La tutela dei minori e lotta alla pedofilia nella Chiesa Italiana

di Sara Maddaloni, 9 giugno 2025

Nel biennio 2023-2024 sono stati segnalati 115 casi di abusi all’interno della Chiesa cattolica italiana. Lo rende noto il terzo report sulle attività di tutela nelle Diocesi italiane.

Le vittime sono 64 maschi e 51 femmine e la fascia d’età più colpita è quella di 10-14 anni (31,3%). La maggior parte dei presunti autori di abuso è chierico (44 su 67) e quasi tutti maschi. 

La rilevazione ha preso in esame il biennio 2023-2024, e ha verificato lo stato dell’arte in merito all’attivazione del Servizio Diocesano o Inter-diocesano per la tutela dei minori (SDTM/SITM), del Centro di ascolto e del Servizio Regionale per la tutela dei minori (SRTM) nelle Diocesi italiane. 

Le elaborazioni effettuate fanno riferimento a 184 Diocesi, nonostante i servizi per la tutela dei minori siano presenti in tutte le 206 Diocesi italiane. 

Questi servizi sono chiamati a supportare l’azione pastorale della Chiesa diocesana offrendo uno spazio di sostegno e prevenzione delle situazioni di disagio derivante dal comportamento di religiosi, affinché la protezione dei minori diventi concretamente un valore supremo da tutelare.

Tra le azioni di accompagnamento delle vittime, i Centri forniscono informazioni e aggiornamenti circa l’iter della pratica, organizzano incontri con l’Ordinario, offrono l’accompagnamento psicoterapeutico e un percorso di accompagnamento spirituale.

Segnalazioni di abusi e Centri di ascolto

Come evidenzia la distribuzione geografica del campione, vi è una relativa omogeneità nella presenza di Diocesi collocate nelle diverse aree del Paese, seppure al Centro Italia corrisponda una percentuale inferiore a quella di Sud e Nord.

In termini dimensionali, oltre la metà delle Diocesi coinvolte sono di media scala (100-250 mila abitanti) e solo 28 di piccole dimensioni (meno di 100 mila abitanti). 

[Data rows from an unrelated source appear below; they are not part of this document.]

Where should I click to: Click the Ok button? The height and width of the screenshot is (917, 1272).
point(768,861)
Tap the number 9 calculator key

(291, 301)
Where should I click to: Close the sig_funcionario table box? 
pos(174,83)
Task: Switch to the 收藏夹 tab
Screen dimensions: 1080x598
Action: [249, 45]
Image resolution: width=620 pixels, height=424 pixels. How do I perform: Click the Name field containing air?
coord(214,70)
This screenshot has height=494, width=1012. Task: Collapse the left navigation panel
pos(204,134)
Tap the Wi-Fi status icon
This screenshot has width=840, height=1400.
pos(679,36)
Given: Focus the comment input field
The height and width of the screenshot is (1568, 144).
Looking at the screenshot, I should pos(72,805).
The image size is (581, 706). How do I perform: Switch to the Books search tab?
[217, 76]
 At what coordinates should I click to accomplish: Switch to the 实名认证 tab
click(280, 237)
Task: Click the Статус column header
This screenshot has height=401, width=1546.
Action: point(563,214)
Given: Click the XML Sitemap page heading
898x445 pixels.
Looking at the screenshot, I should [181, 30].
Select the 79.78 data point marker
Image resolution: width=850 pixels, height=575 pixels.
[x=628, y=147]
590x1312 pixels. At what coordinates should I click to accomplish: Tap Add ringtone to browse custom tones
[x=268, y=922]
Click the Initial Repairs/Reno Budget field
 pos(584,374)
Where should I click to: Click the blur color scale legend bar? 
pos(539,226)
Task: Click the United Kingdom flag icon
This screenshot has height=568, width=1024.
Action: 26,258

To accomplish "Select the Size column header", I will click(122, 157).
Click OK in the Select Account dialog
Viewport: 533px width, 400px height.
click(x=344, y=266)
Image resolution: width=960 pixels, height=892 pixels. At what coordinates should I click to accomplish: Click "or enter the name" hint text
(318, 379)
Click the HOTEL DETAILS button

Nel 2024, ad avere l’incarico di referente nella maggior parte dei casi era un laico (a differenza degli anni precedenti nei quali ricopriva l’incarico un sacerdote), seguito da un sacerdote (46,2%) e, seppur raramente, da un religioso/a (5,4%).

Negli ultimi anni si è registrato un aumento significativo nell’accesso ai Centri di ascolto, segno di una crescente consapevolezza riguardo agli abusi, in particolare in ambito ecclesiale.

L’analisi dei casi segnalati nel biennio 2023-2024 evidenzia un incremento delle denunce di presunti abusi, con una particolare attenzione sia alle tipologie che ai luoghi in cui si verificano. In questo quadro, la parrocchia risulta il contesto più frequentemente menzionato.

Nel complesso, la maggior parte delle segnalazioni riguarda comportamenti inappropriati e toccamenti.